[Data supplied]
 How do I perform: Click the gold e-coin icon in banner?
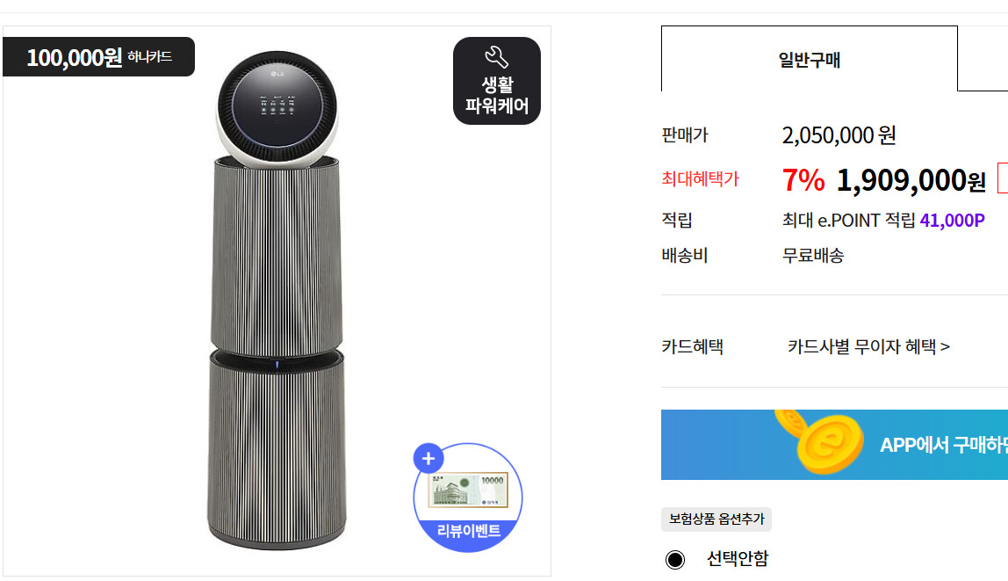pyautogui.click(x=821, y=441)
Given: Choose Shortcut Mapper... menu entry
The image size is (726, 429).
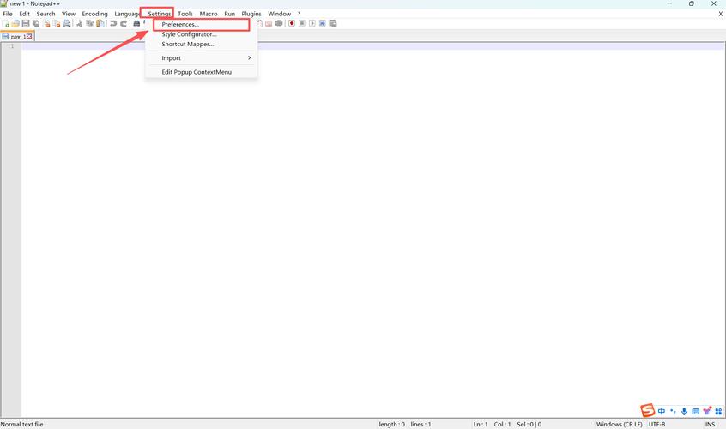Looking at the screenshot, I should tap(188, 44).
[/Data supplied]
Your task is to repeat the material above exactly, without its pictures.

Your solution:
 How do I perform: Click the gold e-coin icon in banner?
pyautogui.click(x=821, y=441)
Given: Choose Shortcut Mapper... menu entry
The image size is (726, 429).
Looking at the screenshot, I should tap(188, 44).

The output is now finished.